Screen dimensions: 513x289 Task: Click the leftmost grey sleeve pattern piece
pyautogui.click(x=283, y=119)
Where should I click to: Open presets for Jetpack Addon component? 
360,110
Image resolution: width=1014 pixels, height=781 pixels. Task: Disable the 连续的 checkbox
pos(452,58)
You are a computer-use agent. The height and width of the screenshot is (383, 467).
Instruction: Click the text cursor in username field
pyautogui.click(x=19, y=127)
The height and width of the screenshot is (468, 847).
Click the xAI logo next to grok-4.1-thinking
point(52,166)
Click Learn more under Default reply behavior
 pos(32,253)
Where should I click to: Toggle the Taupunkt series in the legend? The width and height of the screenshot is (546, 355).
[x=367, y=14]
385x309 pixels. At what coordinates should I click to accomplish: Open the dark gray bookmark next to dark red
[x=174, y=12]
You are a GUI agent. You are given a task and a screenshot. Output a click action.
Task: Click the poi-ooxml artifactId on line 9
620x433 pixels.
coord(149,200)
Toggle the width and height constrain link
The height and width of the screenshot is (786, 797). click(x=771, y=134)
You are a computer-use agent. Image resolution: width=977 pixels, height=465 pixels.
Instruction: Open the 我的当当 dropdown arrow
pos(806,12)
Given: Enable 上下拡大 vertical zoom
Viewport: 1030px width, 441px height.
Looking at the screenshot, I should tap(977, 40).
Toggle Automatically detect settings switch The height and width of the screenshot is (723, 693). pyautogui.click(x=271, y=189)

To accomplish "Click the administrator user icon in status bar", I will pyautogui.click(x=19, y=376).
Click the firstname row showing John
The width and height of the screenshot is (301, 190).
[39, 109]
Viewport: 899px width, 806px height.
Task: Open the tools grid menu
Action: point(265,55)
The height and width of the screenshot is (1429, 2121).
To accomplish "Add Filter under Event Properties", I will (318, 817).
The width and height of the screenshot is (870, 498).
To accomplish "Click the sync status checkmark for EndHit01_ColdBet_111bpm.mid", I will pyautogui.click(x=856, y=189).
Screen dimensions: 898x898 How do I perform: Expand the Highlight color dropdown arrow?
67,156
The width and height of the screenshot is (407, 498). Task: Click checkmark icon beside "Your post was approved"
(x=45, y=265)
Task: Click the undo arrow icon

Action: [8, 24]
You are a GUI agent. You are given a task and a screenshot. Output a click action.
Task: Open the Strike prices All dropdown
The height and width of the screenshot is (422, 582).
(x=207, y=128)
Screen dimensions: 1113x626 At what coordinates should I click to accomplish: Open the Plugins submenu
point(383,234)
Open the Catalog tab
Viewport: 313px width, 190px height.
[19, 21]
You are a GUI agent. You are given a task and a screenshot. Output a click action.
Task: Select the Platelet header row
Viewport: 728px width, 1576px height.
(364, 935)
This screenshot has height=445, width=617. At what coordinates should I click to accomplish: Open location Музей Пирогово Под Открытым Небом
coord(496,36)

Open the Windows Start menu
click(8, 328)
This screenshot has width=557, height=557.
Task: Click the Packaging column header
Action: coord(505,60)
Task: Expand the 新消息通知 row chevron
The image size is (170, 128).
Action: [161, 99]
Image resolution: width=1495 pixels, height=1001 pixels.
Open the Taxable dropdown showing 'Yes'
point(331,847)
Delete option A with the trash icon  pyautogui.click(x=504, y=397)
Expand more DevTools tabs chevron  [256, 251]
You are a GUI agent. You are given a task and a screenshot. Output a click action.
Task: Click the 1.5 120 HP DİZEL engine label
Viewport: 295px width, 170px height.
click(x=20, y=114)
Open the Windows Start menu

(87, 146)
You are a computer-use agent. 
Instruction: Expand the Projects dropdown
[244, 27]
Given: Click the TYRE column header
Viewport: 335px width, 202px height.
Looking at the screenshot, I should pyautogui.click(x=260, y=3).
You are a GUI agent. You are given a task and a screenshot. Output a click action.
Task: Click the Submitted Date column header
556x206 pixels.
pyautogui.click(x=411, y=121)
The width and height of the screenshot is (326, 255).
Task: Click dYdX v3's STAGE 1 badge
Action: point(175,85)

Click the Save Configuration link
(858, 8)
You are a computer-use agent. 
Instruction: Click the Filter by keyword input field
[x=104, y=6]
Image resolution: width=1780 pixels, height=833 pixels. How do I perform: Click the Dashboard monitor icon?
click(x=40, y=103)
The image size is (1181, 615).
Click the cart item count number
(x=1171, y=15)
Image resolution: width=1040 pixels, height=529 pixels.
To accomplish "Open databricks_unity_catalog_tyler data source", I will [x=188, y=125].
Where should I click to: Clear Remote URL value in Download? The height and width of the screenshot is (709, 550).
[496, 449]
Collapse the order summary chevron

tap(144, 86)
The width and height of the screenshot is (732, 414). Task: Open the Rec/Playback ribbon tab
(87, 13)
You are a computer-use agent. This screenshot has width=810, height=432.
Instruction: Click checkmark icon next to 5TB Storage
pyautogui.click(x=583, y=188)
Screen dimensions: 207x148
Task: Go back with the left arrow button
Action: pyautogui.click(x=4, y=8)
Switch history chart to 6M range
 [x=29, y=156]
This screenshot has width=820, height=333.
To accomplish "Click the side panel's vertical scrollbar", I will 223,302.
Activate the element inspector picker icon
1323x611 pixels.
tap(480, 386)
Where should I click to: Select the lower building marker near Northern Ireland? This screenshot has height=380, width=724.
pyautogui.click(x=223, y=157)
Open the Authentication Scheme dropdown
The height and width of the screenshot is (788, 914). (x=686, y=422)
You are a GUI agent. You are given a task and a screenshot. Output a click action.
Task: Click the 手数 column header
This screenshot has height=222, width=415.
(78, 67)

** GOAL OF THE EXERCISE **
Word for word, repeat the records above.

** EXPECTED ANSWER **
Screen dimensions: 513x289 Task: Click the leftmost grey sleeve pattern piece
pyautogui.click(x=283, y=119)
Where should I click to: Open presets for Jetpack Addon component? 
360,110
Image resolution: width=1014 pixels, height=781 pixels. Task: Disable the 连续的 checkbox
pos(452,58)
You are a computer-use agent. The height and width of the screenshot is (383, 467).
Instruction: Click the text cursor in username field
pyautogui.click(x=19, y=127)
The height and width of the screenshot is (468, 847).
Click the xAI logo next to grok-4.1-thinking
point(52,166)
Click Learn more under Default reply behavior
 pos(32,253)
Where should I click to: Toggle the Taupunkt series in the legend? The width and height of the screenshot is (546, 355).
[x=367, y=14]
385x309 pixels. At what coordinates should I click to accomplish: Open the dark gray bookmark next to dark red
[x=174, y=12]
You are a GUI agent. You are given a task and a screenshot. Output a click action.
Task: Click the poi-ooxml artifactId on line 9
620x433 pixels.
coord(149,200)
Toggle the width and height constrain link
The height and width of the screenshot is (786, 797). click(x=771, y=134)
You are a computer-use agent. Image resolution: width=977 pixels, height=465 pixels.
Instruction: Open the 我的当当 dropdown arrow
pos(806,12)
Given: Enable 上下拡大 vertical zoom
Viewport: 1030px width, 441px height.
Looking at the screenshot, I should tap(977, 40).
Toggle Automatically detect settings switch The height and width of the screenshot is (723, 693). pyautogui.click(x=271, y=189)

To accomplish "Click the administrator user icon in status bar", I will pyautogui.click(x=19, y=376).
Click the firstname row showing John
The width and height of the screenshot is (301, 190).
[39, 109]
Viewport: 899px width, 806px height.
Task: Open the tools grid menu
Action: point(265,55)
The height and width of the screenshot is (1429, 2121).
To accomplish "Add Filter under Event Properties", I will (318, 817).
The width and height of the screenshot is (870, 498).
To accomplish "Click the sync status checkmark for EndHit01_ColdBet_111bpm.mid", I will pyautogui.click(x=856, y=189).
Screen dimensions: 898x898 How do I perform: Expand the Highlight color dropdown arrow?
67,156
The width and height of the screenshot is (407, 498). Task: Click checkmark icon beside "Your post was approved"
(x=45, y=265)
Task: Click the undo arrow icon

Action: [8, 24]
You are a GUI agent. You are given a task and a screenshot. Output a click action.
Task: Open the Strike prices All dropdown
The height and width of the screenshot is (422, 582).
(x=207, y=128)
Screen dimensions: 1113x626 At what coordinates should I click to accomplish: Open the Plugins submenu
point(383,234)
Open the Catalog tab
Viewport: 313px width, 190px height.
[19, 21]
You are a GUI agent. You are given a task and a screenshot. Output a click action.
Task: Select the Platelet header row
Viewport: 728px width, 1576px height.
(364, 935)
This screenshot has height=445, width=617. At what coordinates should I click to accomplish: Open location Музей Пирогово Под Открытым Небом
coord(496,36)

Open the Windows Start menu
click(8, 328)
This screenshot has width=557, height=557.
Task: Click the Packaging column header
Action: coord(505,60)
Task: Expand the 新消息通知 row chevron
The image size is (170, 128).
Action: [161, 99]
Image resolution: width=1495 pixels, height=1001 pixels.
Open the Taxable dropdown showing 'Yes'
point(331,847)
Delete option A with the trash icon  pyautogui.click(x=504, y=397)
Expand more DevTools tabs chevron  [256, 251]
You are a GUI agent. You are given a task and a screenshot. Output a click action.
Task: Click the 1.5 120 HP DİZEL engine label
Viewport: 295px width, 170px height.
click(x=20, y=114)
Open the Windows Start menu

(87, 146)
You are a computer-use agent. 
Instruction: Expand the Projects dropdown
[244, 27]
Given: Click the TYRE column header
Viewport: 335px width, 202px height.
Looking at the screenshot, I should pyautogui.click(x=260, y=3).
You are a GUI agent. You are given a task and a screenshot. Output a click action.
Task: Click the Submitted Date column header
556x206 pixels.
pyautogui.click(x=411, y=121)
The width and height of the screenshot is (326, 255).
Task: Click dYdX v3's STAGE 1 badge
Action: point(175,85)

Click the Save Configuration link
(858, 8)
You are a computer-use agent. 
Instruction: Click the Filter by keyword input field
[x=104, y=6]
Image resolution: width=1780 pixels, height=833 pixels. How do I perform: Click the Dashboard monitor icon?
click(x=40, y=103)
The image size is (1181, 615).
Click the cart item count number
(x=1171, y=15)
Image resolution: width=1040 pixels, height=529 pixels.
To accomplish "Open databricks_unity_catalog_tyler data source", I will [x=188, y=125].
Where should I click to: Clear Remote URL value in Download? The height and width of the screenshot is (709, 550).
[496, 449]
Collapse the order summary chevron

tap(144, 86)
The width and height of the screenshot is (732, 414). Task: Open the Rec/Playback ribbon tab
(87, 13)
You are a computer-use agent. This screenshot has width=810, height=432.
Instruction: Click checkmark icon next to 5TB Storage
pyautogui.click(x=583, y=188)
Screen dimensions: 207x148
Task: Go back with the left arrow button
Action: pyautogui.click(x=4, y=8)
Switch history chart to 6M range
 [x=29, y=156]
This screenshot has width=820, height=333.
To accomplish "Click the side panel's vertical scrollbar", I will 223,302.
Activate the element inspector picker icon
1323x611 pixels.
tap(480, 386)
Where should I click to: Select the lower building marker near Northern Ireland? This screenshot has height=380, width=724.
pyautogui.click(x=223, y=157)
Open the Authentication Scheme dropdown
The height and width of the screenshot is (788, 914). (x=686, y=422)
You are a GUI agent. You are given a task and a screenshot. Output a click action.
Task: Click the 手数 column header
This screenshot has height=222, width=415.
(78, 67)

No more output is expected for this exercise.